Pire qu'une initiative, une Constitution ! Je vous le dis comme je l'ai entendu, Happart réclame une Constitution Wallonne pour faire écho à celle du Nord ou plutôt, "pour ne pas se retrouver dans une position de faiblesse le jour où les Flamands nous lâcheront. Parce que la Belgique, c'est comme un couple, si l'un des deux décide de s'en aller, c'est très difficile de le retenir" Pas si con, finalement, l'idée de protéger ses fesses. Je veux dire, on peut au moins comprendre l'intention quoi, avec un peu de bonne volonté. Encore faut-il avoir une vague idée de ce qu'on va y mettre dans cette Constitution et là, on sent que JM a bossé (et que ça commence à puer la campagne... électorale, je ne me permettrais pas). "L'idée serait de demander aux Wallons et aux Bruxellois ce qu'ils attendent de leur Region dans un premier temps et de s'inspirer de ces attentes pour rédiger la-dite Constitution ensuite"

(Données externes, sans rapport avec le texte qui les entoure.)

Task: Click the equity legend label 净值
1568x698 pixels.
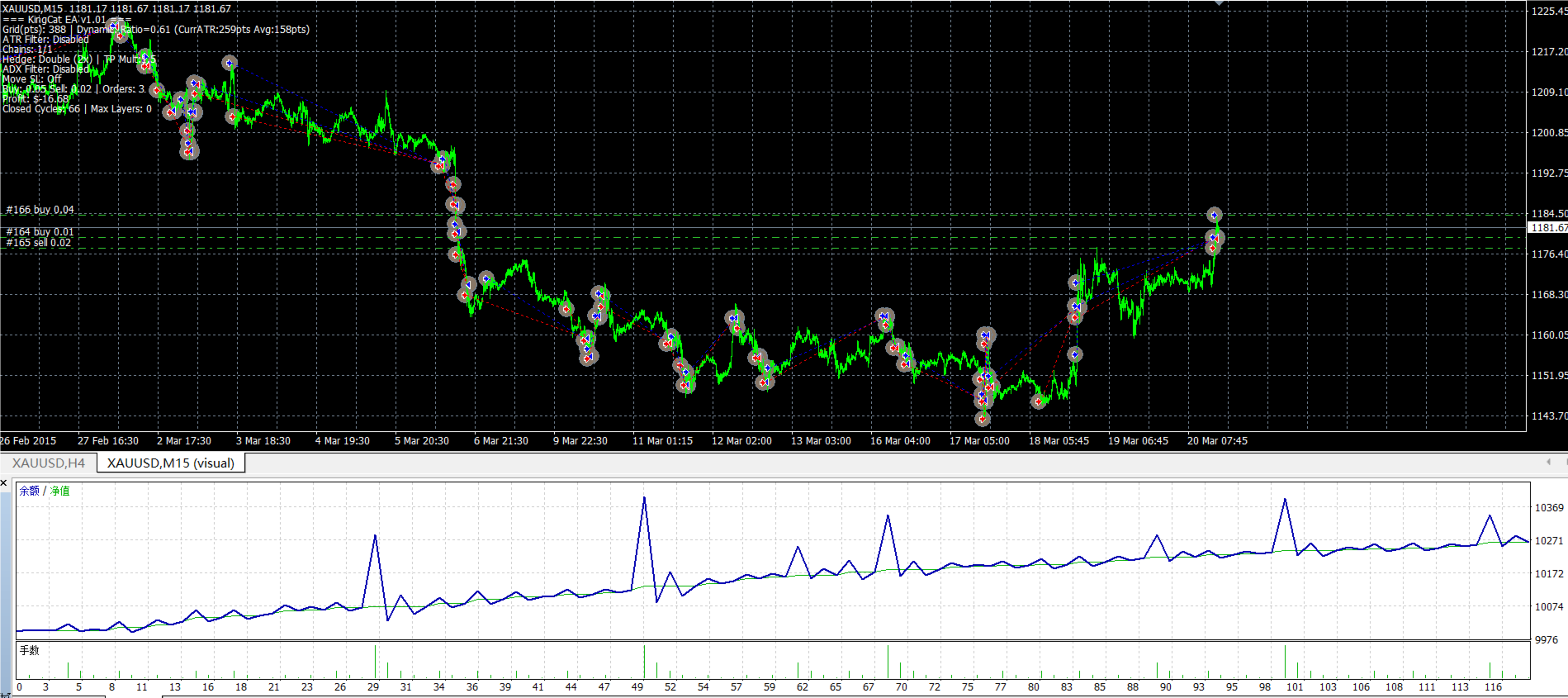Action: 60,491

Réaction d'un auditeur Bruxellois : "Je ne suis pas convaincu que votre analyse soit partagée par la population, ne pensez-vous pas qu'un Referendum permettrait de savoir si votre proposition répond à une attente des Wallons ?" C'est futé, d'autant ça coïncide avec la démarche de JM qui consiste à d'abord nous demander notre avis. Sauf que JM est contre le Referendum parce que, pour lui, seules les élections comptent et permettent d'évaluer les vraies attentes du peuple ! Ok, me dis-je, on a pas fini de se bouffer la queue à se rythme là, reste à tous ceux qui souhaitent cette Constitution à voter pour JM... avant même de savoir de quoi elle sera faite ! Aïe.

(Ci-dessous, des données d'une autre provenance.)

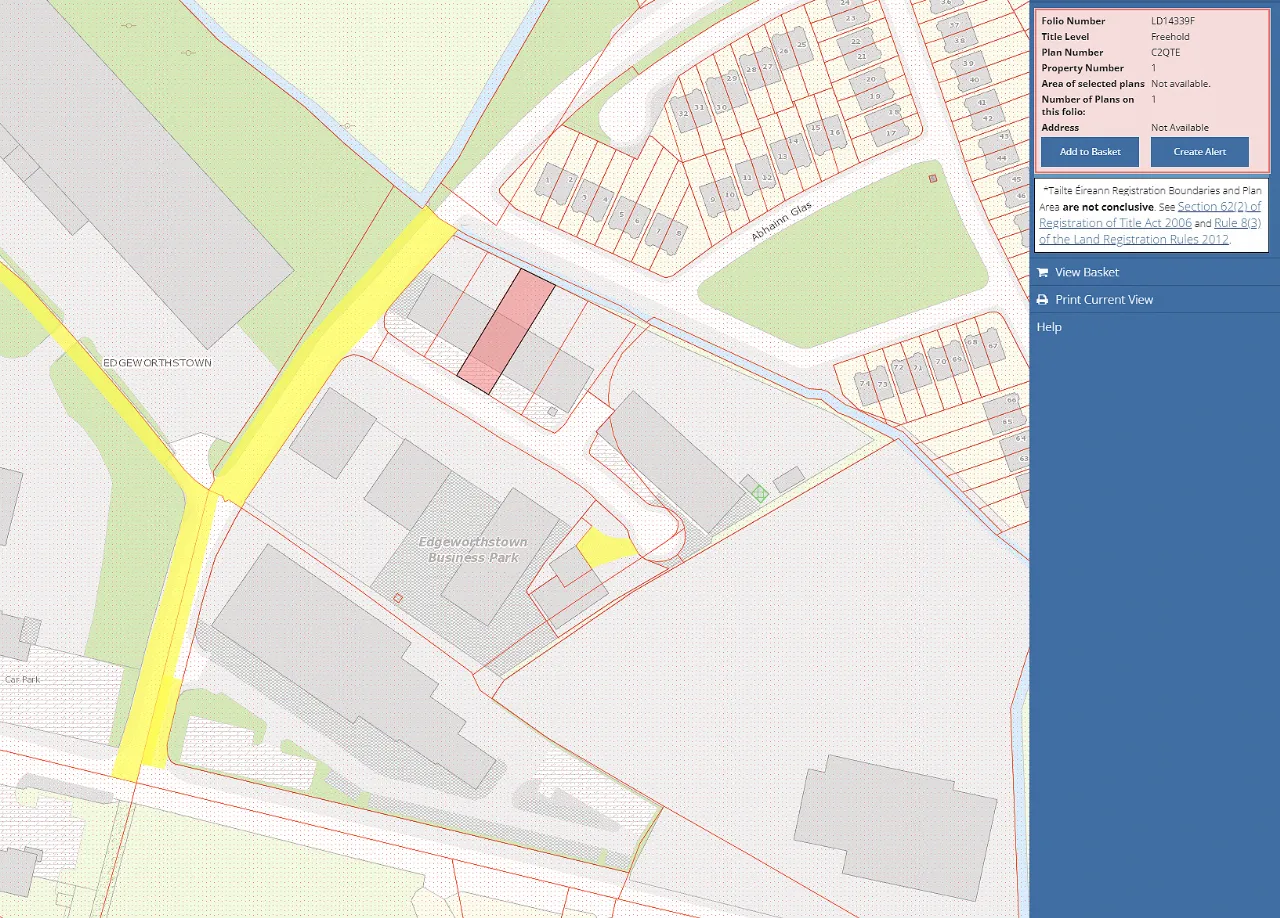Click the Add to Basket button
The width and height of the screenshot is (1280, 918).
pyautogui.click(x=1089, y=151)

Après, on a pris un peu d'altitude avec une question simple et efficace, genre : "Dans ce sens, doit-on donc comprendre que la séparation de la Belgique est inévitable ? Franchement, on va quand même pas bosser sur une Constitution juste pour se marrer si on sait que le séparatisme n'est qu'un feu de paille ou le caprice temporaire de quelques Flamands soudain trop gâtés. JM nous expliqua donc que la séparation n'arriverait jamais, qu'aucune Region ne pourrait assumer son destin économique seule etc, qu'il fallait davantage se tourner vers notre rapport à l'Europe plutôt que de craindre pour nos identités nationales. Oui mais euh là, JM, n'es-tu pas en train de nous dire que ta Consitution ne serait que de l'intox ? Puisqu'il ne faut pas craindre le séparatisme, puisque la Wallonnie ne peut subsiter sans les autres régions, puisque la séparation Nord-Sud ruinerait inévitablement l'équilibre économique du pays, puisque cette Constitution restera vide tant que nous, Wallons, ne l'avons pas remplie et comme nous ne pouvons proposer nos idées via un referendum, peut-on me dire ce que tu fous là, à squatter nos ondes ?

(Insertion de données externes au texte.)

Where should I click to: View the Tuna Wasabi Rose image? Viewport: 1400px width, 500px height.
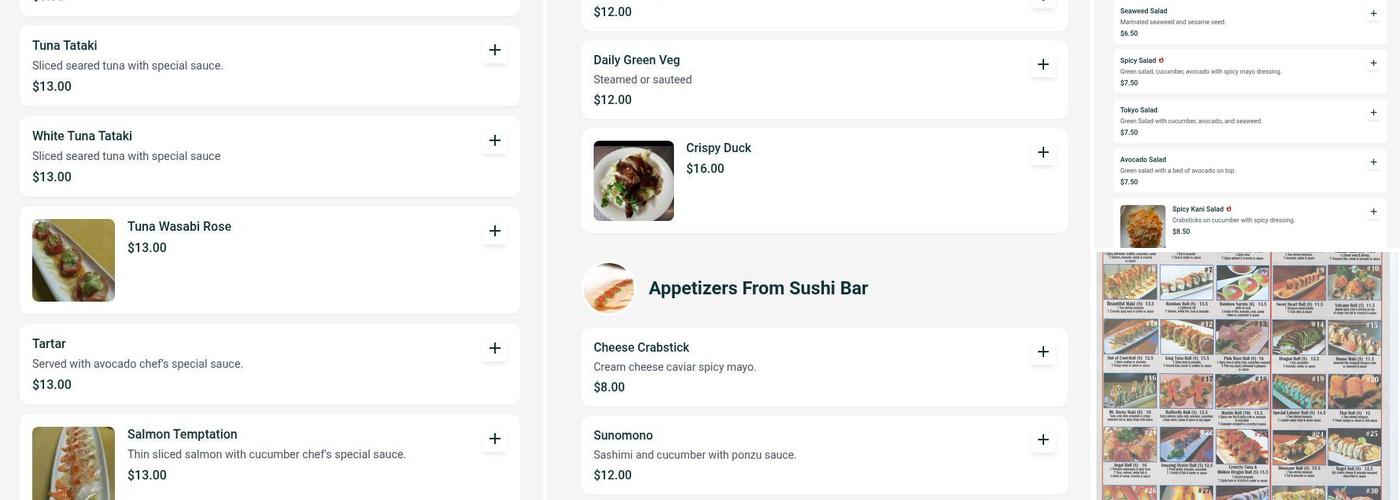pos(73,260)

Jean-Marie Happart est un mec simple comme je les aime. Un gars avec qui ça doit être gai de boire un coup en parlant de tout et de rien parce que tu sais qu'il ne te faudra pas ruser pour avoir son avis tranché sur tel ou tel sujet. Ceci dit, j'ai la nette impression que son indéniable talent de syndicaliste Fouronnais ne suffit pas dès que le débat s'élève à l'échelle communautaire ou nationale, voire continentale. Répétons-le, pour Happart, notre avenir c'est l'Europe et c'est dans ce sens qu'il se battra. Reste une couille dans l'engrenage : comment compte-t-il nous défendre à l'Europe ? En Wallon ?

Et cette dernière phrase n'a rien à voir les origines paysannes de JM. Je connais des agriculteurs qui comprennent et pratiquent l'anglais sans avoir la moindre ambition politique, eux.